For a child, lack of informed consent to such a life in the beginning—and lack of pre-cult identity—complicates healing while multiplying confusion, helplessness, and other injurious disorders. Those born and raised within a cultic environment find that the ramifications of an anomalous family pose exhaustive challenges to survival, exit, and recovery. In addition, those who leave traditional cults often find relatives who accept them “home” with open arms, supporting recovery, and assisting in practical matters of daily life while the ex-cult member gets back on their feet. Those who leave a family cult essentially become cut off from their very own blood. If they lived in isolation, supportive or understanding friends may be rare, and the individual experiences extreme difficulty establishing autonomy, seeking recovery, and reconciling what feels like utter betrayal or even covert incest, akin to soul or spiritual rape.

Emotional and Intellectual differences (also: Domestic violence: emotional, domestic violence: intellectual )

Many disillusioned employees, friends, and lovers relate stories of too-good-to-be-true situations turning into abusive nightmares when damaging, controlling traits emerge from the dominant partner—usually the one with assumed authority. In addition to the harmful elements of toxic bonds, a victim finds recovery challenged by issues of guilt, shame, low self-esteem and self-hatred for unwittingly entering such relationships in the first place.
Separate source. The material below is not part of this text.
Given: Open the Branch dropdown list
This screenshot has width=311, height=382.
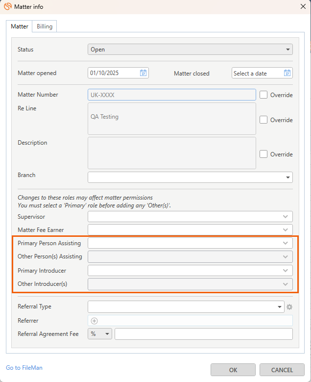Looking at the screenshot, I should (x=287, y=178).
Not that these things don’t occur within traditional cult models, but the psychological effects of family abuse exponentially increases damage. Intellectual abusethe systematic, prolonged degradation or criticism of another’s thoughts, ideas, mind, and intellect—is especially devastating within the dependent or codependent relationship cultivated by a high-demand group. The same applies to emotional abusean environment which promotes continual shaming, criticism, or neglect of wants, needs, desires, feelings, and emotions—by a dominant partner, father, husband or figure(s) of authority. Whereas we may experience these things from others in the world, to grow up in an environment promoting abuse of heart and mind is especially challenging. When the one place where you should be safe and nurtured is in reality cruel, dangerous and toxic, members experience the full impact of dysfunction. Internalized, this can create numerous maladies, ranging from depression and PTSD to chronic fatigue, immune, and hormonal disorders, to name a few. The rejection of personhood by one’s own blood is a debilitating yet all-too-common reality of family cults.

Motivational differences

Traditional cult leaders are conventionally motivated by lust for wealth and power. Through exhaustive loyalty, relentless fund-raising, working, and essentially begging for money, followers demonstrate undying devotion to either the person or the cause they represent. Many ask, what could be the motivation for a family or one-on-one cult leader? What does he or she hope to gain?
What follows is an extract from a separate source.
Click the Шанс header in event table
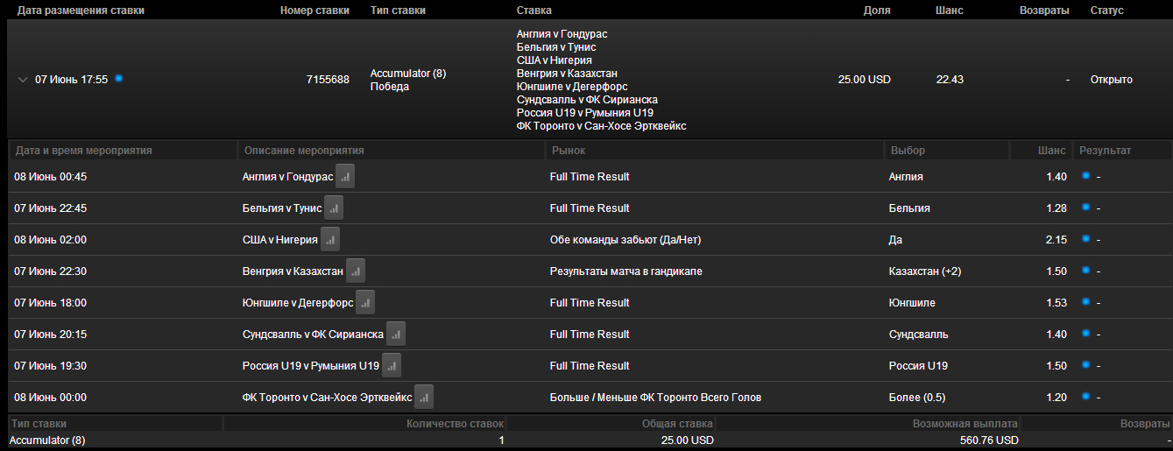Screen dimensions: 1173x451 point(1051,151)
Relationship-based cult leaders are driven by power, yes, but equally so by vision, ideology, or personality. While narcissism is a likely underlying factor of every leader, many cultists have a kind of righteous disdain for wealth or other worldly desires. These cults have deeper, arguably more detrimental ambitions. Some pursue poverty and asceticism, decrying the very thing that compels the stereotypical model. For families, matters of control, unworldliness, and extremist beliefs prove more important even than one’s own children, thus demonstrating doctrine over person, rejection, and / or abandonment in a most excruciating way.

Spiritual

Most family cults are religious in framework. They rely heavily on extremist or fundamentalist dogma to determine lifestyle, behavior, and belief. While doctrine isn’t necessarily what makes a family or any group a cult—behavior does—spiritual abuse will always be present within the religious cultic family.

What is Spiritual Abuse?

Spiritual abuse is the damaging, harmful behavior which results from, or is affected by, spiritual belief. While most commonly associated with the practices of fundamentalist religious groups, similar effects can occur within non-religious families as well. Ideology stemming from deep-seated, life-governed convictions (i.e., vegetarianism, atheism, etc.) can have the same spiritual effects as those of a religious nature.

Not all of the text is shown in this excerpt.